There is more Pagan-related stuff popping up in the news and publishing world than usual right now. I wonder why. So here are some highlights:
• Gwendolyn Reece is a university librarian, blogger (Diary of an Occult Librarian), and scholar — one recent publication, “Impediments to Practice in Contemporary Paganism,” appeared in the most recent issue of The Pomegranate. So it made sense for the communications and marketing office at her employer, American University in Washington, DC, to go to her as their in-house expert on all things Halloween-ish.
• The phrase “post-Christian Europe” has become a journalistic cliché. So a writer for The Week imagines what a post-Christian and pagan [sic] world might look like.
So, could we go back to paganism? This is more than an idle question. Our era is still — much more than we care to admit — very much defined by Christian ideals, which — much more than we care to admit — were very much defined in opposition to pagan ideals. Looking at the pagan worldviews that once ruled Europe should give us some insight into the West today, and, perhaps, its future.
The article is free from much knowledge of actual contemporary Paganism outside of Iceland. But he does make the point that sacrifice was key to ancient Paganism, even though nowadays it is euphemized or just plain considered icky
• There is a type of book that I call “I go among the Witches.” Mostly I associate these with the 1970s, such as Susan Roberts’ Witches U.S.A. (1971), Hans Holzer’s The New Pagans (1973 but now on Kindle!), and the queen of them all, Margot Adler’s Drawing Down the Moon (original publication 1979).
A new entry in this genre is Alex Mar’s Witches of America. In a review titled “Eat, Prey, Learn Magic,” Rhyd Wildermuth gives it two thumbs down.
Much touted by the internet press–but met with muted reservation by most witches, her book offers a sordidly pornographic and self-aggrandising narrative disguised as an elucidating look into the way witchcraft is practised in the United States. Belonging alongside a 1980’s issue of National Geographic (we’ll get to the pendulous breasts in a bit), exploitative British-tourist narratives, and freak-documentary, Mar’s book tells the tale of her search for authentic witchcraft in the most ‘extreme’ of American Pagan experiences.
• Want to sample Alex Mar’s book for yourself? Check this excerpt in New York magazine: “The Powerful, Unlikely Appeal of Witchcraft — Even for a Skeptic.”
That’s what this is like, the embarrassing wide-openness that witchcraft requires: a movement or voice or improv class, in which the actor is expected, required by her work, to throw herself all the way in. To make a flailing mess of herself as the only route to truer performance.
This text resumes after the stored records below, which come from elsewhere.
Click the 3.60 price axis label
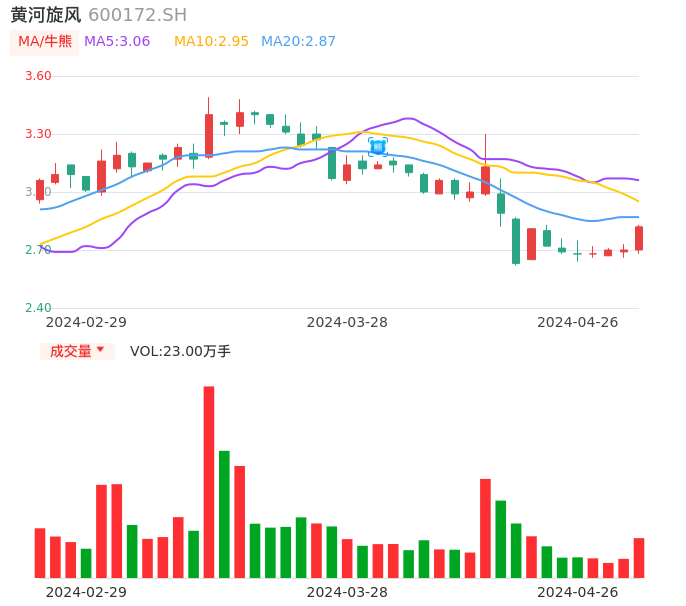 (x=38, y=76)
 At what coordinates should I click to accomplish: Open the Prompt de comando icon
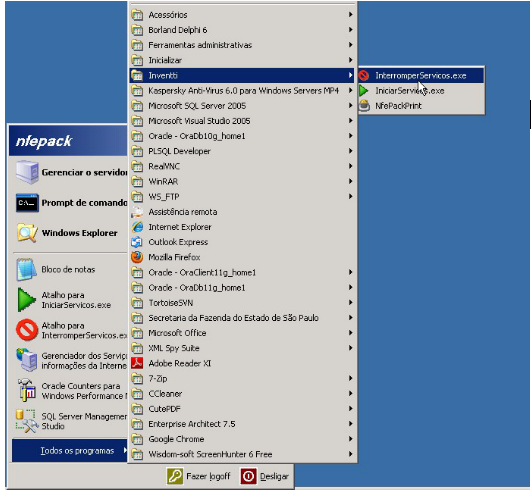coord(27,203)
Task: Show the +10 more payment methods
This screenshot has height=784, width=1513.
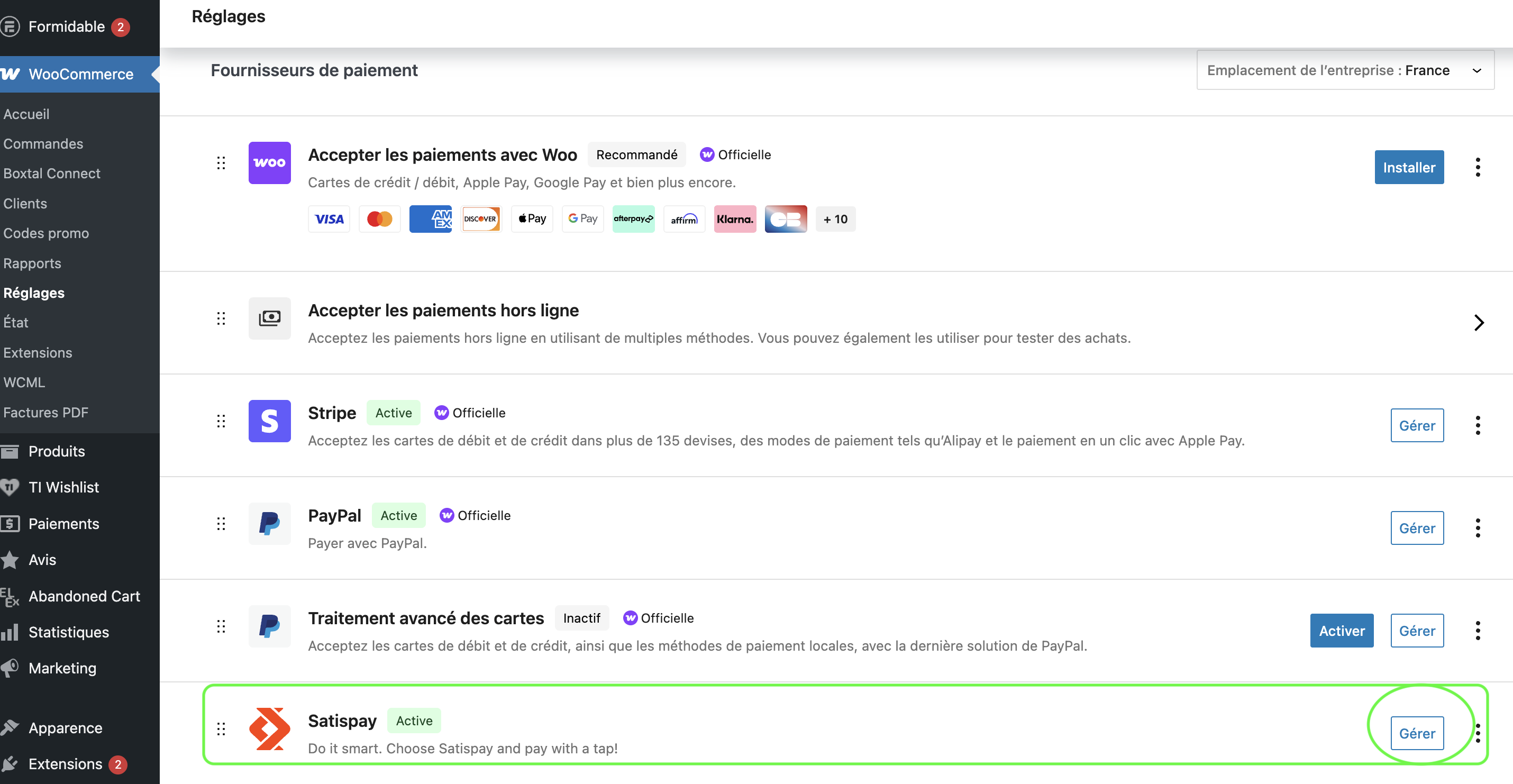Action: (x=835, y=219)
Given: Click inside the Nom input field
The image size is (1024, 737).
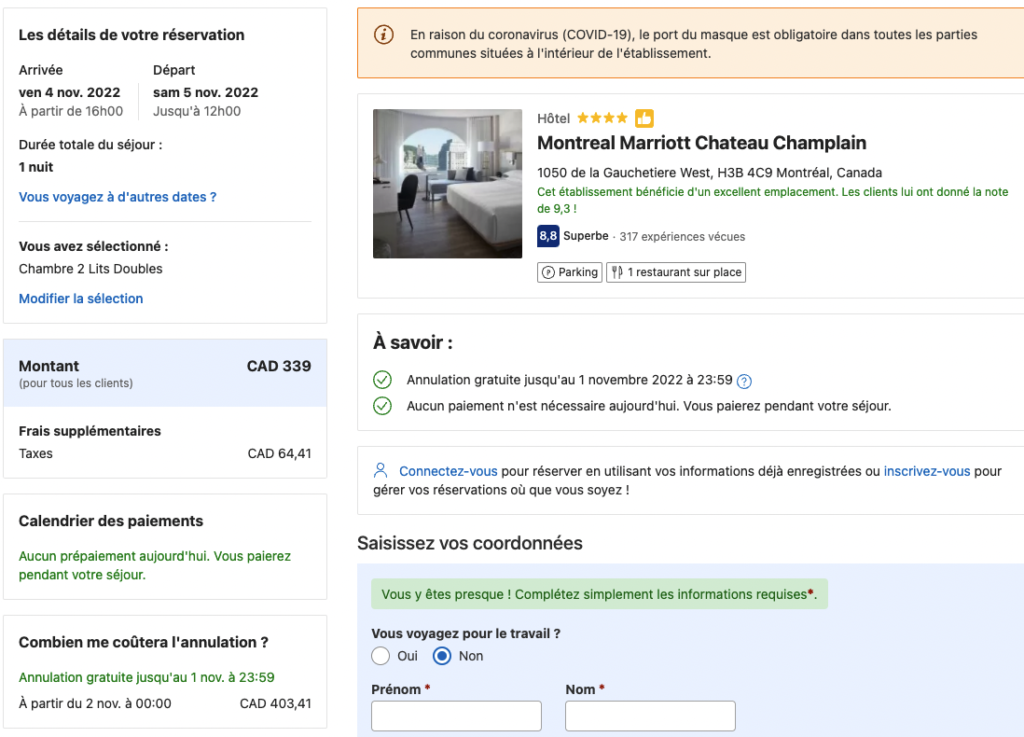Looking at the screenshot, I should tap(650, 715).
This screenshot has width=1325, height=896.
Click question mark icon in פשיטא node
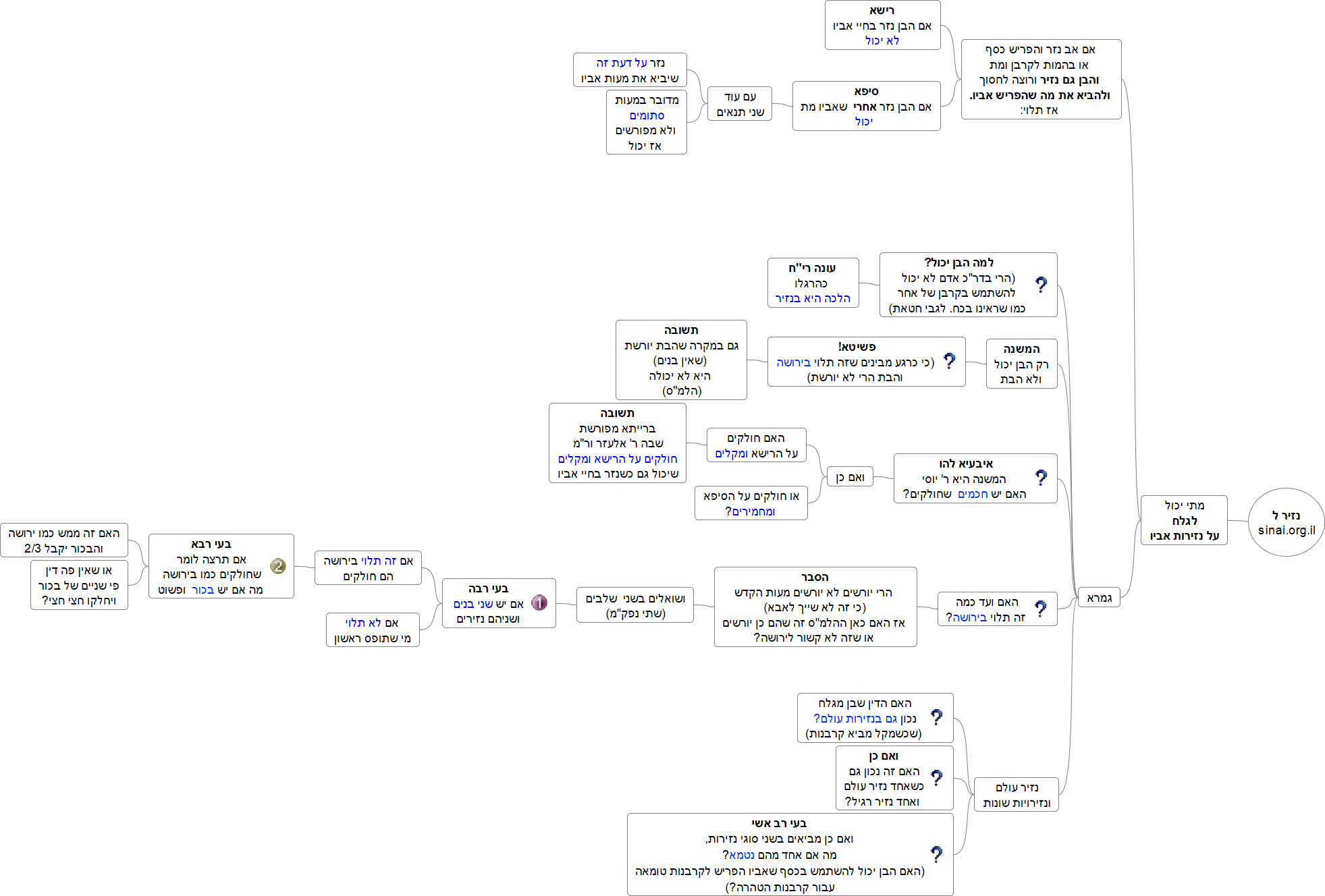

‘Cause her readers understand the thea-tuh. Or as others say, “Fake it ’till you make it.” Nothing about deity in this excerpt, however.
The established literary/fashion/booky media appears to have good regard for Witches of America. Blurbs at Mar’s website tell us that the book is a fair look at the subject and the author fairly brave for taking it. I get the feeling that reviews by Witches and Pagans aren’t gonna count for much against the likes of that.
For folks who are actually involved in Pagan Studies, I suspect that a book and author like Mar will make research on the ground all the more difficult.